Итак, не в сторону напряженного сознания и противопоставления своей собственной национальной особенности другим — естественно ориентировались мои мысли и чувства, а наоборот — в сторону «приведения к одному знаменателю» всех этих «особенностей». Только в противоположность математическому «одному знаменателю» неподвижных величин, более скудному, как величина, сравнительно с ними, — в уме рисовался культурно-исторический «знаменатель», слагающийся путем превращения в общее достояние всего того, чем воистину богата каждая отдельная народность…
Совершенно иным было умонастроение моего друга. Свое «национальное лицо» он никогда не переставал ощущать, и ощущать болезненно и остро. Как речка, сдержанная плотиной, копит свои воды, стремясь неудержимо разлиться, ниспровергая и смывая все на своем пути, так века национальных гонений превратили его национальное сознание в кипучую стихию. Эта стихия властно подчиняла себе сознание и логику. Национальное становилось дорого, как таковое, само в себе и для себя. И в то время как мне, с первых же размышлений на эту тему, было естественно оценить национальное, как необходимую форму усвоения, органической переработки и творчества всего общечеловеческого — для него национальное было самодовлеющим, культурным, моральным, почти религиозным благом — интимнейшею святыней души. Здесь легко зарождался своеобразный культ национальных особенностей, каковы бы они ни были, только потому, что они национальны. Оценивая все чисто логически, этого то я и не мог долго понять. Хвататься за разные культурно-национальные пережитки потому, что все национальное подвержено гонению — это мне казалось каким-то поверхностным, ребяческим служением «духу противоречия». Всевозможными силлогизмами я приходил к тому, что упрямое культивирование всего национального перед лицом гонителей — это последняя форма духовной зависимости от этих самых гонителей: я несвободен и тогда, когда решил поступать во всем наоборот своему врагу, ибо превращаюсь в какую-то пассивную «противотень» его.

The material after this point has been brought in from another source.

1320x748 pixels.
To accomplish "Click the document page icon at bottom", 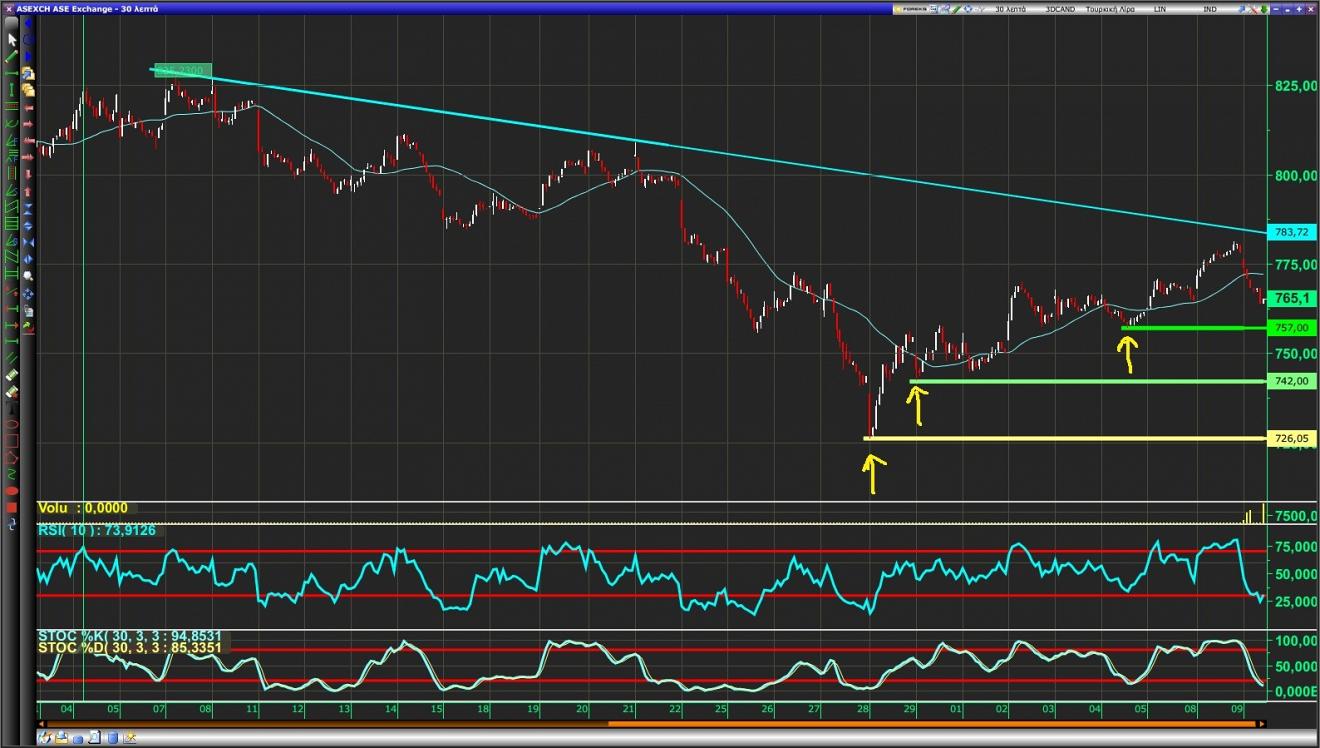I will (94, 737).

Но вся моя формальная логика ничего не говорила моему другу-оппоненту. Ведь он не имел «родины» в моем смысле — в смысле огромного народа, органически сросшегося со сплошной территорией — огромного целого, в котором элементы исторические, культурные, этнографические, бытовые, государственные, моральные тесно переплелись с элементами космическими.
Фельдмаршал Радецкий когда-то сказал своему бежавшему из столицы императору гордые слова: Австрия, государь — в вашем военном стане! Так точно и для Виленского вся его «родина» заключалась в пестрой массе евреев, рассеянных повсюду, под всевозможными градусами широты и долготы, среди различных государственных форм, социальных укладов, под различным небом и среди различной природы. Наша русская любовь к родине расплывалась на всю сложность и многообразие нашей отчизны, вплоть до шири ее степей, спелого золота нив, «широкого раздолья» нашей «матушки Волги»; его любовь к родине сосредоточенно упиралась в персональное, в определенный людской тип, своею речью, одеждой, даже манерой стричь волосы, резко отличавшийся от других. Здесь с моей стороны была исторически-выработавшаяся раскидистость, стремление к широкому охвату; там, на другой стороне — настороженность, подозрительность, ревнивая самоохрана, боязнь полинять, утратить самобытность и оригинальность. Во мне как будто говорила психология старого русского вольного «землепроходца», колонизировавшего без устали новые земли, полагавшего начала новым смешанным рассовым группам, чувствовавшего тягу к культурным сближениям; в нем психика несправедливо гонимого пария, под ударами судьбы закалившего свою одинокую гордость, хранящего свято повсюду — как залог нерасторжимого единства — единое историческое наследство своих семейных, национально бытовых и даже религиозных традиций.